The story behind the story: Chrysalis

Futures is welcoming in the New Year in the way we know best: by meditating on the nature of life and death with Thomas Broderick’s story Chrysalis. Thomas is a freelance writer based in California, and you can keep up to date with his work by following him on Twitter. Here, he takes to the road to explain what inspired his latest story — as ever, it pays to read the tale first.

Writing Chrysalis

If you want to know how Chrysalis came to be, we should go on a day trip. I’m driving, and you’re riding shotgun in my blue Honda Fit.

We start in downtown Santa Rosa, California, just a few miles from where I live. On Mendocino Avenue, I point out The Press Democrat building, where Frank Herbert cut his teeth as a reporter in the 1950s. Herbert’s Dune taught me a lot about the nature of inspiration. I learned that inspiration for science fiction doesn’t have to come from science or technology. It can spring from anything, and the ideas may take years to incubate. For example, after Herbert first saw those sand dunes in Florence, Oregon, it took him a long, long time to invent Arrakis.

The first bit of inspiration that became Chrysalis, coincidentally, also involves sand.

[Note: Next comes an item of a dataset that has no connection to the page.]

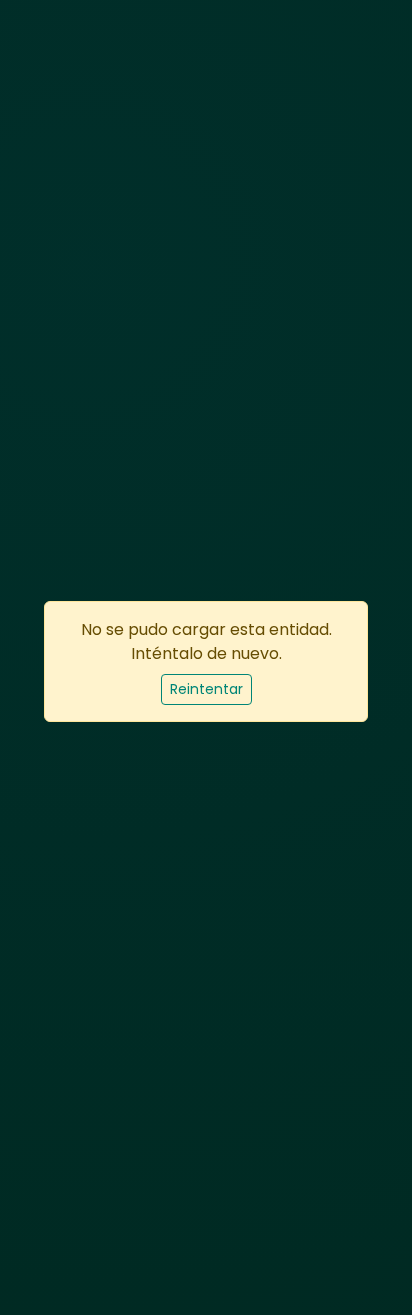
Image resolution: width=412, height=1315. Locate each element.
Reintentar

We drive west out to the coast, a pleasant outing that takes us through rolling green pastures and dairy farms. The beach, however, is cold and foggy (as it should be). Along the waterline, I point out a narrow band of fresh water flowing into the ocean. The pattern made by the water looks like the branches of a tree, or neurons in the brain. At dusk, the rising tide destroys the pattern. When I first saw this cycle a few years ago, I thought it was a profound metaphor for life and death.

Mulling the idea for over a year, I imagined some young PhD in neurocybernetics observing the same sight, he or she coming up with the same metaphor as I did. What if that person then stood up and proclaimed: “I dedicate my life’s work to ensuring that no man or woman will fear the rising tide — death itself — ever again.”?

This was the first question.

Continuing south on Highway 1, we arrive in Point Reyes Station, a town that hasn’t changed a bit since Philip K. Dick lived here in the early 1960s. One of the big questions Dick explored in his novels and short stories was ‘What is a human being?’ A great admirer of Dick’s work, I’ve tried to explore this question as well, while adding my own variations: if someone decides that he’s no longer human, what does he do then? What does he become?

These were the second, third and fourth questions.

In the smallest of nutshells, Chrysalis is my attempt at an answer. It is not the first, nor it will be the last.

Thanks for coming with me today. And since we’re already out here, how about some lunch? I know a great oyster place just up the road.